Prospect Park will be completely car-free from July 17 through September 10, Mayor de Blasio and DOT Commissioner Polly Trottenberg announced this morning. It's the first time since the campaigns to get cars out of Central Park and Prospect Park began generations ago that either one will cease to be a shortcut for car traffic for more than a few days at a time.
The two-month trial will get car traffic off the East Drive of the park, where it is currently permitted during the morning rush on weekdays between 7 a.m. and 9 a.m. The city says it will study traffic impacts before deciding whether to make the park car-free year-round.
The park's West Drive has been off limits to general car traffic since July 2015, but one lane of the East Drive, near less affluent communities in Crown Heights, Prospect Lefferts Gardens, and Flatbush, has remained open to weekday rush hour traffic between 7 a.m. and 9 a.m.
DOT has said that higher traffic volumes on the East Drive are the reason it didn't make that side of the park car-free. But at this point, not many people are driving through the park. Fewer than 300 motorists per hour use the East Drive when it's open to car traffic, compared to more than 1,000 people biking, walking, and jogging there, according to DOT.
"We're going to make this change over the summer, we're going to collect data, see how it works in terms of traffic and safety, but we think it's going to be tremendously popular," Trottenberg said at a press conference this morning at the park's Grand Army Plaza entrance.
The agency said traffic studies after the West Drive went car-free have shown that typical car travel times increased by about a minute on the most trafficked route around the park, and decreased on some other routes.
It's not clear what conditions will have to be met for DOT to decide to make the park car-free all year, or when the agency will reach a conclusion.

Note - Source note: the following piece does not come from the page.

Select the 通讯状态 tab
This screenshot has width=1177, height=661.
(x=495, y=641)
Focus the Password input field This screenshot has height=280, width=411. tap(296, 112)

In Central Park, meanwhile, car traffic is still permitted on 72nd Street and below.
Many years of advocacy and several campaigns for a car-free Prospect Park led up to this moment, chipping away at the times and locations where cars are allowed. In 2002, volunteers with Transportation Alternatives collected 10,000 signatures to get cars out of the park and got every City Council member abutting the park to endorse a summer trial. Here's a look at the demonstrations from those campaigns:
In 2008, volunteer high school students with TransAlt's Prospect Park Youth Advocates campaign collected over 10,000 signatures in favor of a car-free Prospect Park:
Then-Brooklyn Borough President Marty Markowitz opposed the idea. But Eric Adams, the current borough president, has pushed DOT to try out a completely car-free park.
"Parks are for people, and people from all across Brooklyn and beyond will enjoy a safer and more serene Prospect Park as a result of this initiative," Adams said in a statement today.